Key Challenge: How to build a 3DGS talking head system that can generalize to unseen identities using only monocular data (which is easy to acquire)? The main challenge lies in the fact that monocular data provides incomplete information, failing to provide the geometric and appearance information of invisible facial areas.

MGGTalk's key insight is to leverage two priors: (1) depth estimation to provide pixel-level geometric information; (2) left-right facial symmetry to supplement the geometry and texture of invisible areas.

Method

Overall Architecture

MGGTalk consists of three core stages: Given a segmented head image \(\rightarrow\) (1) the DSGR module utilizes depth estimation and symmetry operations to generate visible-region point clouds and mirrored point clouds \(\rightarrow\) (2) the deformation network adjusts point clouds based on expression features (from 3DMM of the driving image or audio encoding) \(\rightarrow\) (3) the SGP module combines identity embeddings and the deformed point clouds to predict complete Gaussian parameters \(\rightarrow\) render and synthesize the final image.

Key Designs

1. Depth-aware Symmetrical Geometric Reconstruction (DSGR)

This module addresses the issue of "how to obtain complete 3D geometry from a monocular image." First, a pre-trained GeoWizard model is used to estimate the depth map and normal map from the input image, and a coarse point cloud is obtained through surface reconstruction via the BINI algorithm. Then, a 2D UNet-based geometric refinement network is introduced to learn depth offsets to correct errors in the initial depth estimation. For invisible facial areas (e.g., the occluded side during a profile view), the x-coordinates are flipped in the canonical pose space to perform a mirroring operation. Finally, a voxel filter is applied to remove the overlapping areas between the mirrored and original point clouds to avoid mutual interference.

2. Symmetrical Gaussian Prediction (SGP)

This module solves the problem of "how to generate reliable Gaussian parameters for invisible areas." A two-stage strategy is adopted: In the first stage, a Gaussian Decoder generates Gaussian parameters from the visible-region point cloud and identity embedding (supervised with labels for more precise learning); in the second stage, a Sym-Gaussian Decoder takes the Gaussian parameters from the first stage as additional input, combining identity embedding and the symmetric point cloud to predict the Gaussian parameters for invisible areas. This "guided-by-visible" strategy reduces the difficulty of prediction. Finally, parent-child node densification is applied to increase the density of Gaussian points and enhance rendering details.

3. Deformation Network and Driving Mechanism

Both video-driven and audio-driven modes are supported. For video driving, a 3DMM estimator is used to extract expression coefficients from the driving image; for audio driving, an audio-to-expression network encodes the audio into expression features. An MLP deformation network takes expression features as input and learns point cloud displacements to control facial expressions.

Loss & Training

During training, the facial images are rendered before and after densification, respectively. A combination of three losses is utilized: L1 reconstruction loss, SSIM structural similarity loss (\(\lambda_{ssim}=0.2\)), and perceptual loss (\(\lambda_p=0.01\)). Losses are calculated for both rendering results before and after densification to ensure high-quality outputs in both stages.

────

**REQUIRED WORK:**
Copy the MGGTalk description word for word, starting at "MGGTalk's key insight" and ending at "of invisible areas.".

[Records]
────

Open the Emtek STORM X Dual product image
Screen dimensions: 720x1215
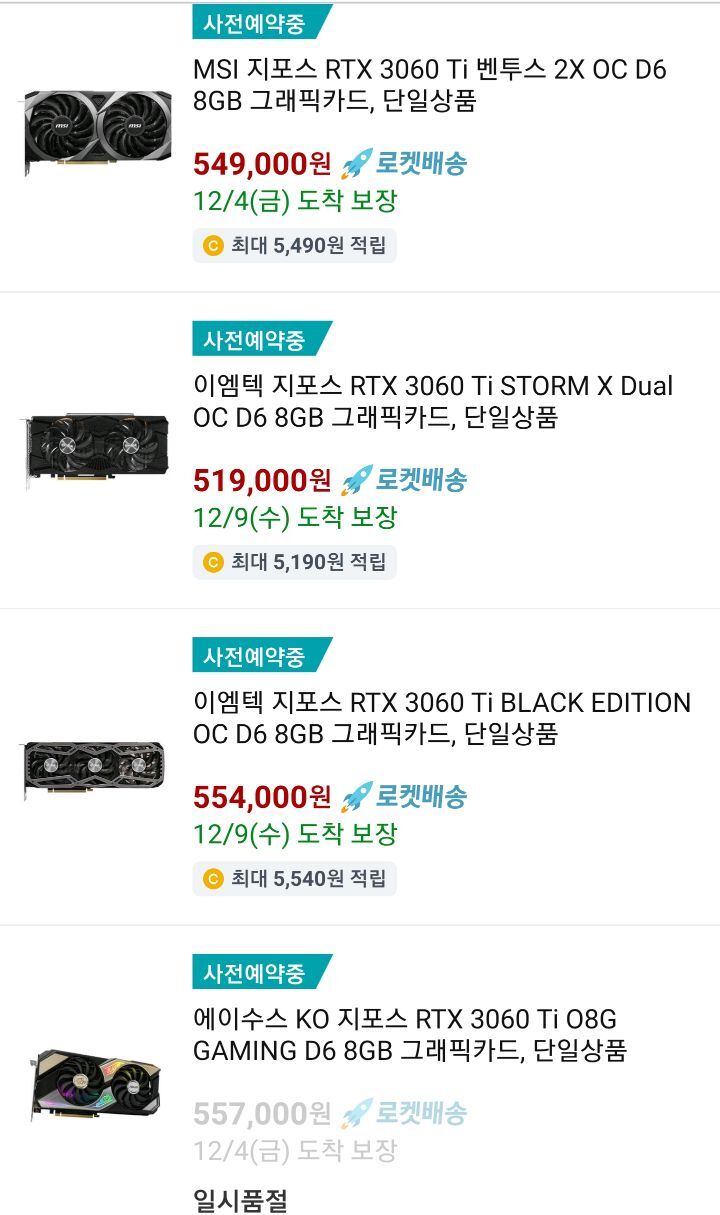pyautogui.click(x=98, y=449)
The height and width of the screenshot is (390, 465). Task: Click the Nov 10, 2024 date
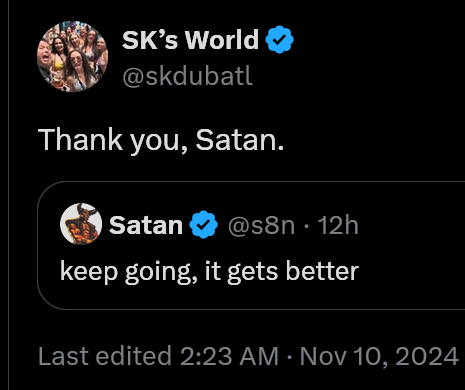(379, 356)
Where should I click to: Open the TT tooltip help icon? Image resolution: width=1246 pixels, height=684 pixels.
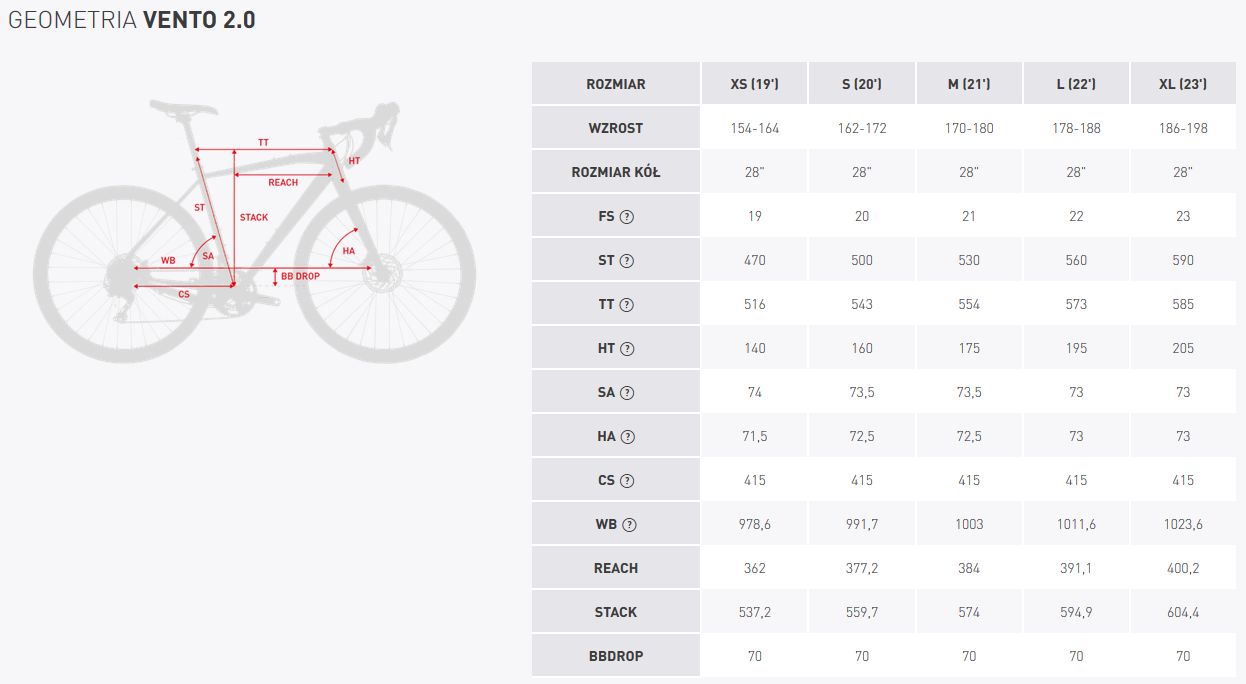click(x=627, y=304)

────

**ANSWER TO THIS PROBLEM:**
MGGTalk's key insight is to leverage two priors: (1) depth estimation to provide pixel-level geometric information; (2) left-right facial symmetry to supplement the geometry and texture of invisible areas.